Mass sequencing effort tackles termite guts
Bacteria could be put to use to make environmentally-friendly fuels.
A facility built to do some of the heavy-duty processing for the human genome initiative is now cracking into the genomes of microorganisms; not as individuals, but en masse.
Researchers hope that the work will uncover useful enzymes from bacteria that could be put to work in environmentally friendly applications. The bugs that help termites to digest wood, for example, could hopefully yield a formula for turning waste plants into green ethanol fuels for cars.
The US Department of Energy's Joint Genome Institute is "a factory-like setting" that runs 24 hours a day and seven days a week, says director Eddie Rubin. These days it is engaged primarily in environmental genomics, or metagenomics, where a whole world of microorganisms is sequenced at once.
The samples being probed include test tubes full of soil from a Minnesota farm, the microbial growth on deep-sea whale bones, and waters from the upper layer of the Saragossa Sea; samples from this last location were collected by science's best-known yachtsman and genome pioneer, Craig Venter.
Genomes are usually assembled by sequencing small genome sections and then pinning together overlapping portions. But environments such as soil and ocean water are so chock-a-block with microscopic life that it would take an immense amount of sequencing to piece it all together - far more than can be achieved, says Rubin.
So the units are looked at in terms of what they do, and are sorted by function rather than by which organism they belong to. They may be sorted based on whether or not they can photosynthesize, break down cellulose, or deal with sodium, for example. The result is a picture of the kinds of genes that certain environments call for.
Natural talent
Rubin is bringing this approach to the search for clean automotive fuel, he told gatherers at the American Association for the Advancement of Science meeting in St Louis, Missouri on 17 February.
Researchers are keen to make fuel from the waste portions of plants, such as corn husks or switchgrass, which President Bush mentioned in his recent 'state of the union' speech. But turning cellulose to sugar, which in turn can be fermented to fuel, is a difficult process.
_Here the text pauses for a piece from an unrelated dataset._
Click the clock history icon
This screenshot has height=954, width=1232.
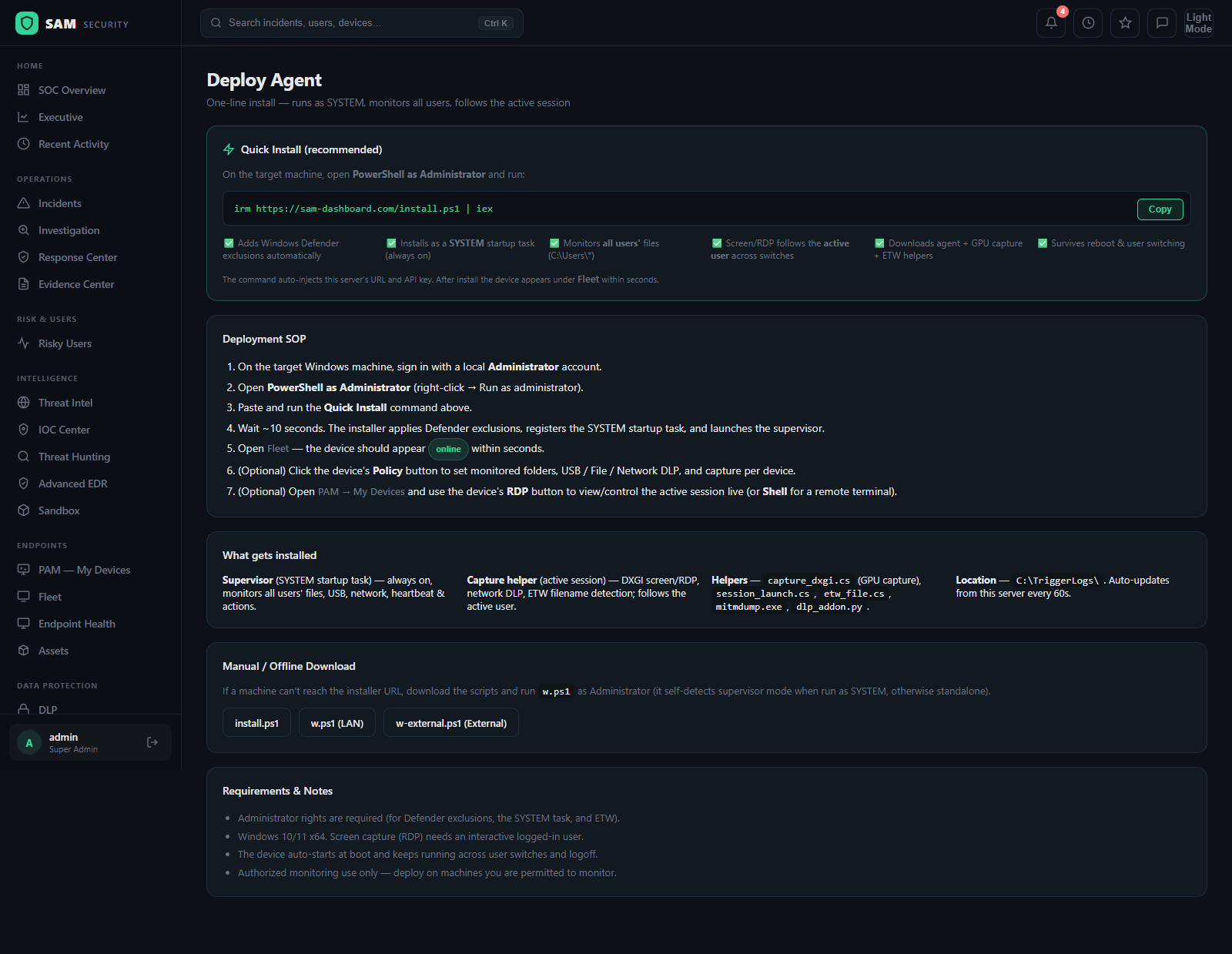tap(1088, 23)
Termites, however, are naturally talented in this department, thanks to the community of microbes living in their hindgut. Sequencing work on these bacteria has already turned up several promising genes that could code for wood-digesting enzymes. These could be put to work in large industrial vats, or, more intriguingly, stitched into the DNA of switchgrass to create self-digesting plants.
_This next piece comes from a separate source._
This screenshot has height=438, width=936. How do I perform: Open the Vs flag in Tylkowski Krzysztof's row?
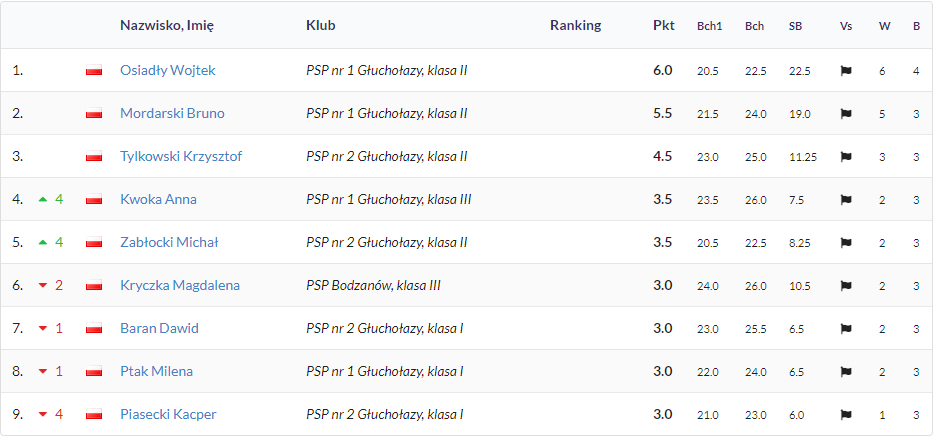click(x=846, y=157)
"These organisms have spent eons getting good at this. We are now able to take advantage of what evolution has worked on," says Rubin.
The termite gut project involves researchers at the California Institute of Technology in Pasadena and the San Diego-based biotech company Diversa. Other companies who are making cellulosic ethanol using different enzymes include Iogen, based in Ottawa, Canada, and Denmark's Novozymes in Bagsvaerd.